Dow Industrials Delists GM Along With Citigroup

Dow Jones and Company reported Monday that it would be adding two new businesses to its industrial average. The two corporations are Travelers and Cisco Systems. However, when two go in the average, two have to leave.

Given the reports that has happened with GM over the earlier few months, it is a no brainier that GM would be removed from the average. Though, Citigroup was also let go.

Travelers was once a subsidiary of Citigroup and will help maintain the representation of financial companies in the average.

Citigroup has had a pretty rough year with subprime lending, the credit crisis, and eventually the downturn taking huge cuts from Citigroup. Citigroup is the 2nd financial business to be dropped from the average during this downturn, the first was AIG. AIG was taken off the average in September after the government took an 80% investment in the company and lent it several billion dollars in bailout money.

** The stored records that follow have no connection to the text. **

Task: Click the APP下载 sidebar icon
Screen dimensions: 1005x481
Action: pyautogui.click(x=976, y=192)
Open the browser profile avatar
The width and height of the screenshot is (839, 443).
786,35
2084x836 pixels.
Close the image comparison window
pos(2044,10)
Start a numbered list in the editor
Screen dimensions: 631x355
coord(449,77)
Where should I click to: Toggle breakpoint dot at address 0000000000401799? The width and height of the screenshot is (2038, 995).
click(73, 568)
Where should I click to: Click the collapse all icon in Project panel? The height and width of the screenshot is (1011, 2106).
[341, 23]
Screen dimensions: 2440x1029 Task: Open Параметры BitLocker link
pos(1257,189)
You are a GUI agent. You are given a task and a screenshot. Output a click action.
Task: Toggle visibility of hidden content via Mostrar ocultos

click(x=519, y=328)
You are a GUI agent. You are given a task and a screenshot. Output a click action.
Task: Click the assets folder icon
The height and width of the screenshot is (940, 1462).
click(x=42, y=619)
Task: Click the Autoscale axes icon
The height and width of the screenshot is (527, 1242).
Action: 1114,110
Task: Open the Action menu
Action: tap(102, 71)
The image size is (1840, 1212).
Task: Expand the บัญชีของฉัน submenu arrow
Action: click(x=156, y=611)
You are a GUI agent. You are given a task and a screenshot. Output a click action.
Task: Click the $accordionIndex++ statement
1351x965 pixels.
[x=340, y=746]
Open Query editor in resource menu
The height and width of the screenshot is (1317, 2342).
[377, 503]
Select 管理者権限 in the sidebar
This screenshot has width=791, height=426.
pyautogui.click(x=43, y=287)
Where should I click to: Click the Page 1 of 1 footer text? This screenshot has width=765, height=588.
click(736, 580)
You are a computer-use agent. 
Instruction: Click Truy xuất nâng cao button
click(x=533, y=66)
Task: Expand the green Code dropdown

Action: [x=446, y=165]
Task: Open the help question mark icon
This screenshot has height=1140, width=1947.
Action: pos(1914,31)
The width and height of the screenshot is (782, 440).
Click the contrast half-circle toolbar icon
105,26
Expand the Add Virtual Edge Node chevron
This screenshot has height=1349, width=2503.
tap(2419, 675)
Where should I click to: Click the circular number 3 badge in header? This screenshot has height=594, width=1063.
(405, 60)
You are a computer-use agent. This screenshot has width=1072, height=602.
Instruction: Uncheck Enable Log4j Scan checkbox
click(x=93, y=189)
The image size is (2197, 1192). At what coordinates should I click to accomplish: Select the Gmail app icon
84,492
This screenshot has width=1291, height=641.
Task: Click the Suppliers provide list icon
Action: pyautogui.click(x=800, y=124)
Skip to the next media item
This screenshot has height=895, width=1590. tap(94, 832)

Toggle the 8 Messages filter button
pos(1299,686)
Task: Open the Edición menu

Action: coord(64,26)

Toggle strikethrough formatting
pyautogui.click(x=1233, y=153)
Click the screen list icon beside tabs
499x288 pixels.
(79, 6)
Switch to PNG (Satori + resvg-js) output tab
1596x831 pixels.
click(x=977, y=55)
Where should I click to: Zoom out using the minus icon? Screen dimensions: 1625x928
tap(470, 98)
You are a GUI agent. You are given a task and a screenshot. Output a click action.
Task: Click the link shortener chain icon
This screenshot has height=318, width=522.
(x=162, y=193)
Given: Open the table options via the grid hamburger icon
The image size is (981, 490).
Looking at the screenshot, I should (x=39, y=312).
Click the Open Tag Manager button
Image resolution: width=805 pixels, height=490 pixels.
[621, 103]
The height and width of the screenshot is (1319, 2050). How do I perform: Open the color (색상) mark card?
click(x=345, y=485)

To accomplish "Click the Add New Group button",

The Dow industrial average is made up of 30 stocks. These stocks are a measure of the marketplace and what the public frequently looks at to assess the health of the markets as well as the economy. It is right now made up of (on top of Travelers and Cisco) 3M (MMM), Alcoa (AA), American Express (AXP), At&t (T), Bank of America (BAC), Boeing (BA), Caterpillar (CAT), Chevron Corporation (CVX), Coca-Cola (KO), DuPont (DD), ExxonMobil (XOM), General Electric (GE), Hewlett-Packard (HPO), The Home Depot (HD), Intel (INTC), IBM (IBM), Johnson & Johnson (JNJ), JPMorgan Chase (JPM), Kraft foods (KFT), McDonalds (MCD), Merk (MRK), Microsoft (MSFT), Pfizer (PFE), Procter & Gamble (PG), United Technologies Corporation (UTX), Verizon Communications (VZ), Wal-Mart (WMT), and Walt Disney (DIS).

The changes will go into effect next Monday.

Citi has been sitting in the Dow industrial average for 12 years, at the time it was listed as Citicorp. It became Citigroup in 1998 when Travelers Group merged with Citicorp. In 2002, Travelers was spun off yet again and has been a unattached company ever since. So, it is a bit odd that the parent business has fallen off the average and has been out performed by its subsidiary.

In truth, Travelers is accepting AIG’s formerly held location in the average. The core product of both corporations is the same; casualty insurance sales.

GM has to get its actions organized to even be considered before it is put back on the average yet again. It will probably be years for the once strong auto business to see the tops of any list. However, I do believe that insolvency was a movement in the correct direction. If it were left up to its own devices, GM would have been filing for bankruptcy a year ago, if the government wouldn’t have stepped in. Worse, if they didn’t file for insolvency and couldn’t reform, the government would have lost all of our capital in the GM “venture” and would be heaving money into a limitless abyss.